[The input start]
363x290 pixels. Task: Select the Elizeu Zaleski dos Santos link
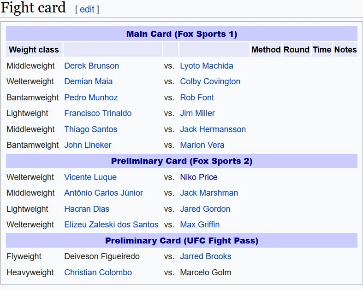click(x=111, y=225)
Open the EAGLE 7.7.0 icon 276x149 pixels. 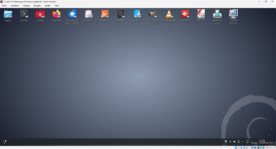tap(201, 14)
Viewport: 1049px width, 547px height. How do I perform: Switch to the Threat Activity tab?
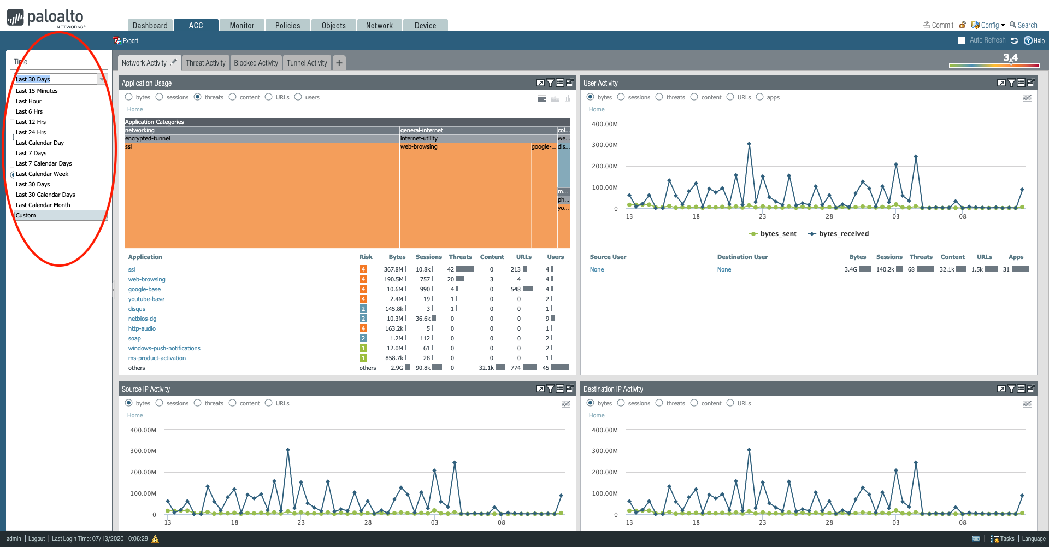tap(205, 63)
[The input end]
■ **Problem details**
Convert the stretch of rows from the line containing "Viewport: 1049px width, 547px" through the end of the rows into a two-column CSV with the headers text and answer. Give each row as one line, with its text in one quoted field and its answer in another, turn any line breaks into spaces, and leave the pictures out.

■ **Task result**
text,answer
"Viewport: 1049px width, 547px height. How do I perform: Switch to the Threat Activity tab?","tap(205, 63)"